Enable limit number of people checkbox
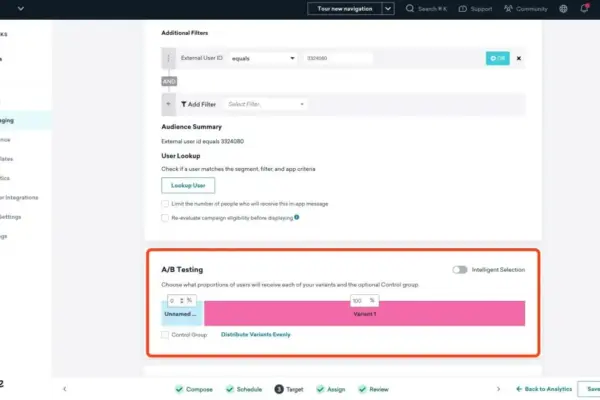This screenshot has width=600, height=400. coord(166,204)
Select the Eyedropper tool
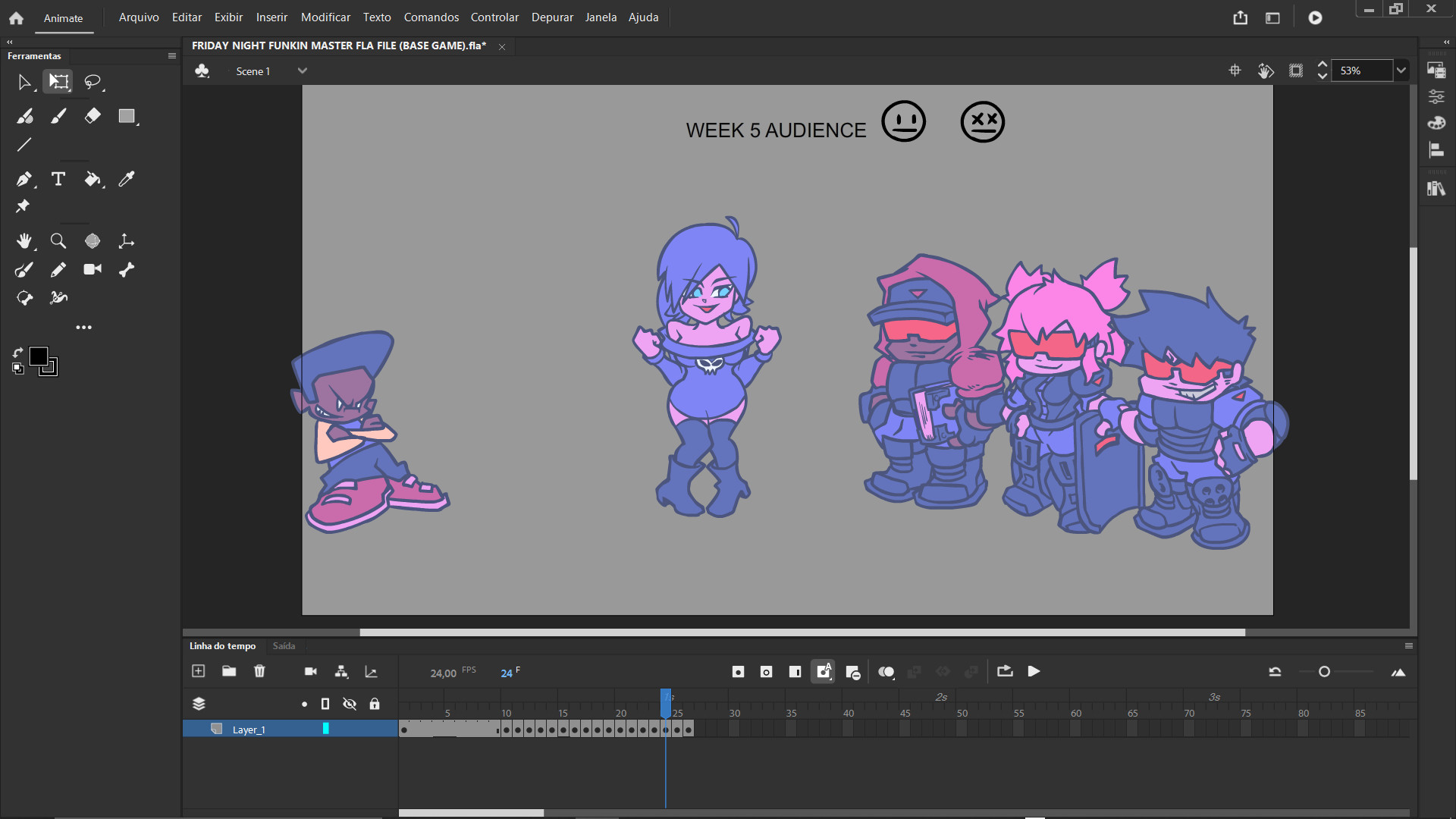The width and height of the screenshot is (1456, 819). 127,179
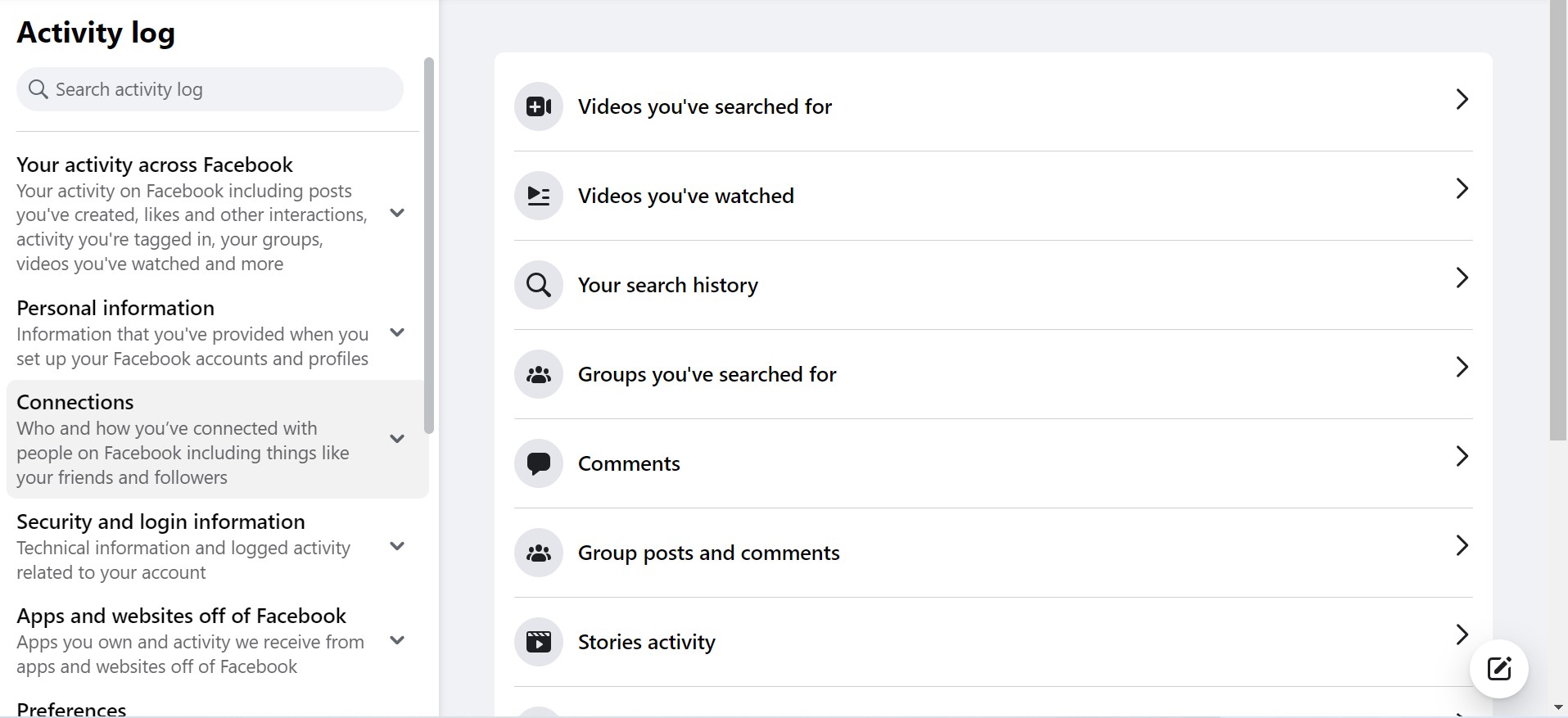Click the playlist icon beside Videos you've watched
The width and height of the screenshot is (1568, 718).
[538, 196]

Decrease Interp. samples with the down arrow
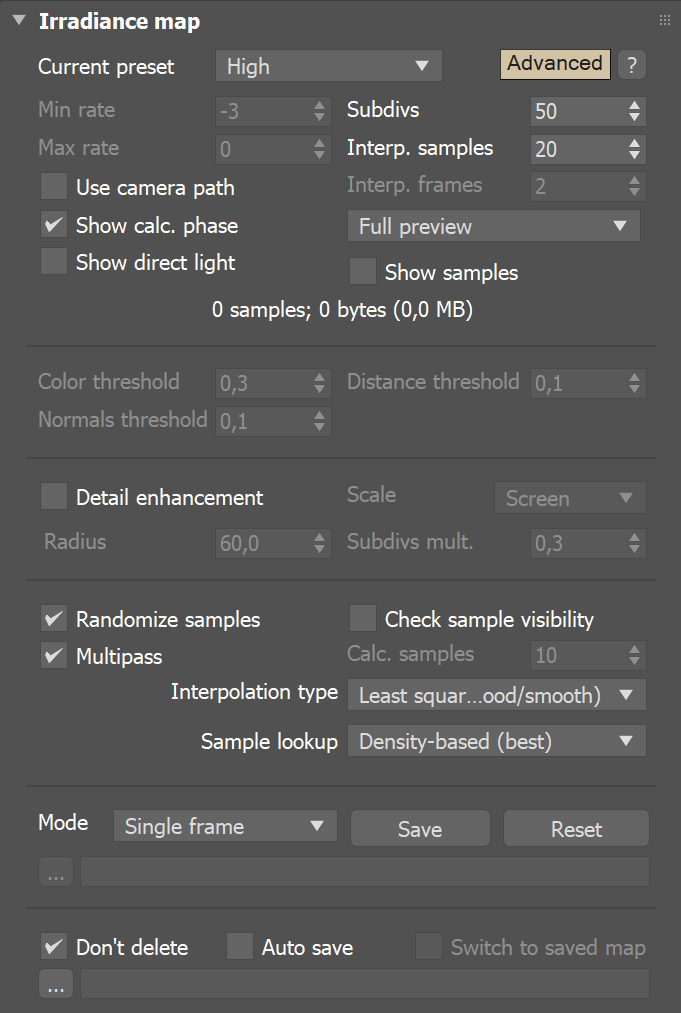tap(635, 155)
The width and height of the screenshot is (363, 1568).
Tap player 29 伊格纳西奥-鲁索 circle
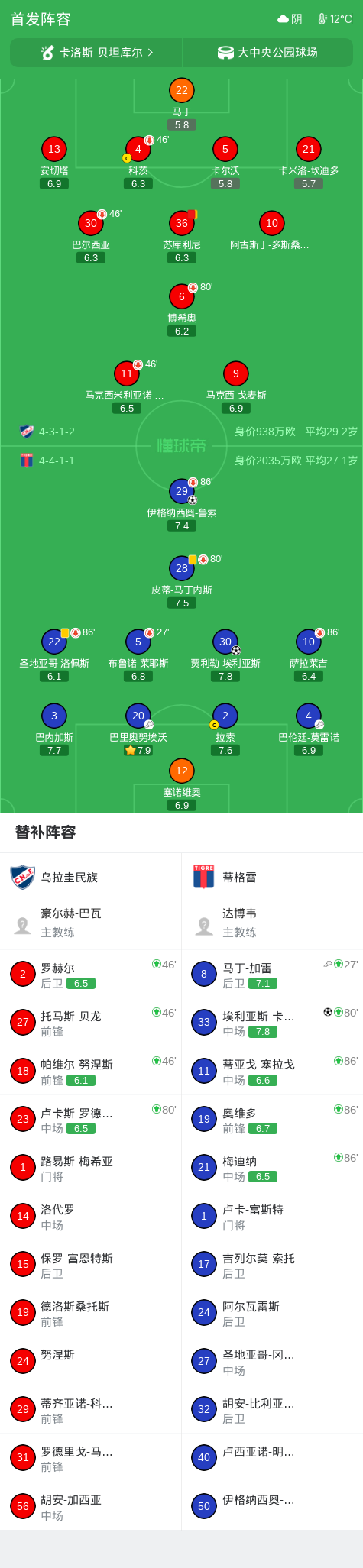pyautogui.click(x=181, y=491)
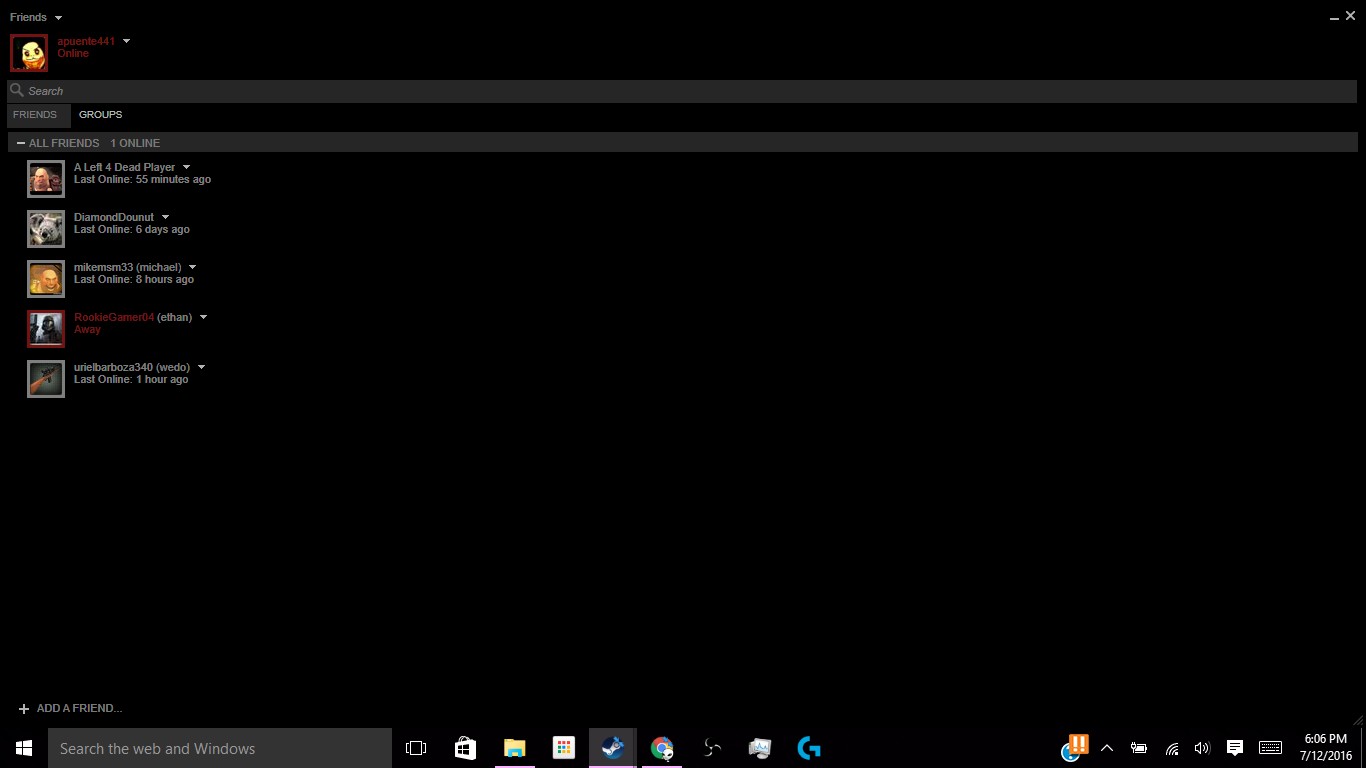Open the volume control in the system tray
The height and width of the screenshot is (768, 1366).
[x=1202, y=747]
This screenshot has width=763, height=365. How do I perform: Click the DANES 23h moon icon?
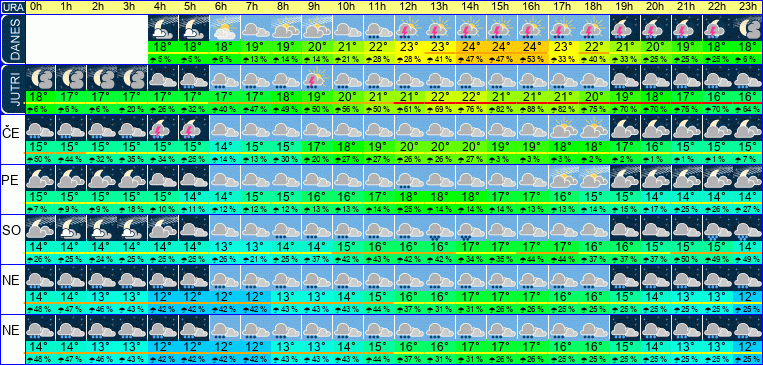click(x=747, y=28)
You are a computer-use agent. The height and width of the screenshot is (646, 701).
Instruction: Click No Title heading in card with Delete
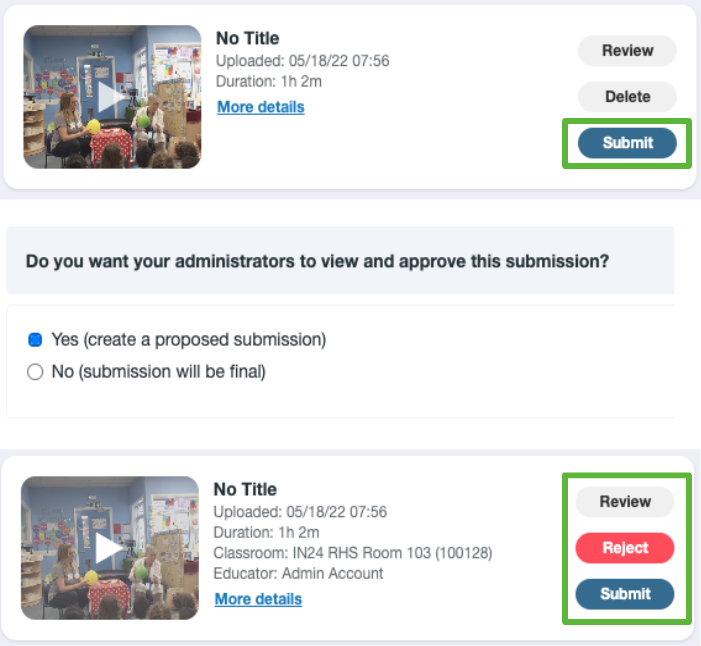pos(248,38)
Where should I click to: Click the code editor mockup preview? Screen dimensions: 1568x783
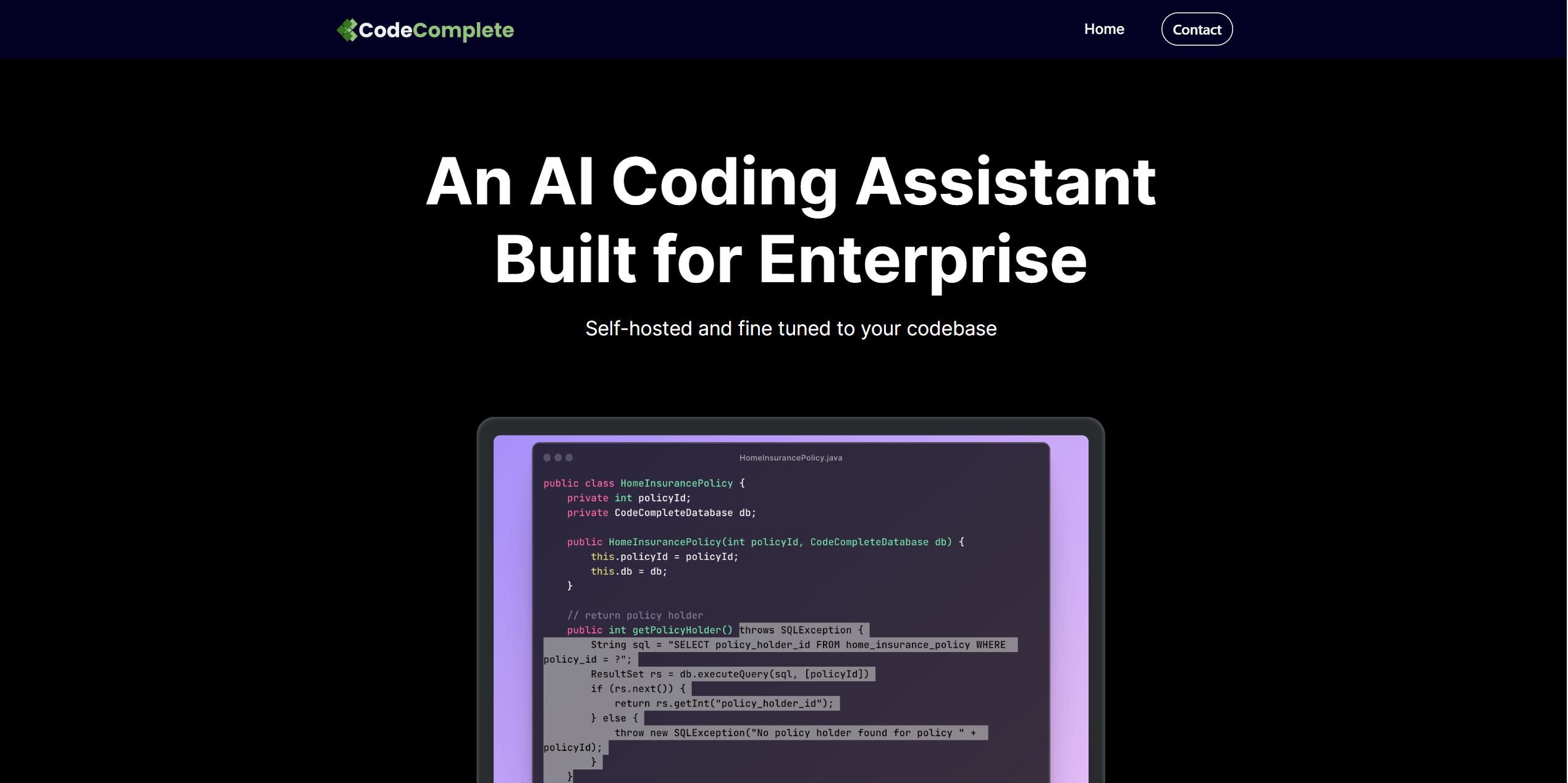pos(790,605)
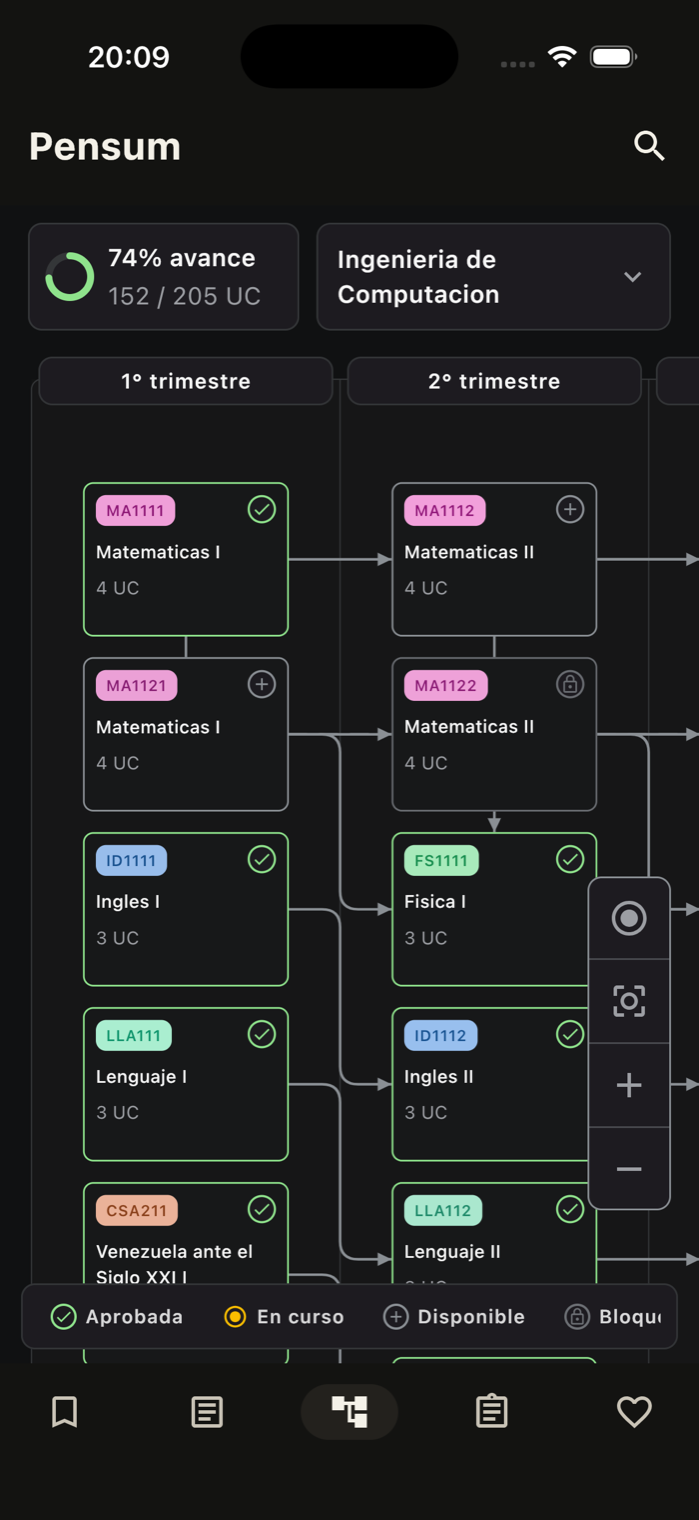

SHORT EXERCISE:
Retype every one of the lines above word for word, leaving out the pictures.

SOLUTION TO THIS EXERCISE:
Enable limit number of people checkbox
This screenshot has width=600, height=400. coord(166,204)
Select the Eyedropper tool
The width and height of the screenshot is (1456, 819). 127,179
Click the playlist icon beside Videos you've watched
The width and height of the screenshot is (1568, 718).
[538, 196]

Decrease Interp. samples with the down arrow
tap(635, 155)
The width and height of the screenshot is (363, 1568).
Tap player 29 伊格纳西奥-鲁索 circle
pyautogui.click(x=181, y=491)
Open the volume control in the system tray
The height and width of the screenshot is (768, 1366).
[x=1202, y=747]
This screenshot has width=763, height=365. How do I perform: Click the DANES 23h moon icon?
click(x=747, y=28)
You are a computer-use agent. The height and width of the screenshot is (646, 701).
Instruction: Click No Title heading in card with Delete
pos(248,38)
Where should I click to: Click the code editor mockup preview? Screen dimensions: 1568x783
pos(790,605)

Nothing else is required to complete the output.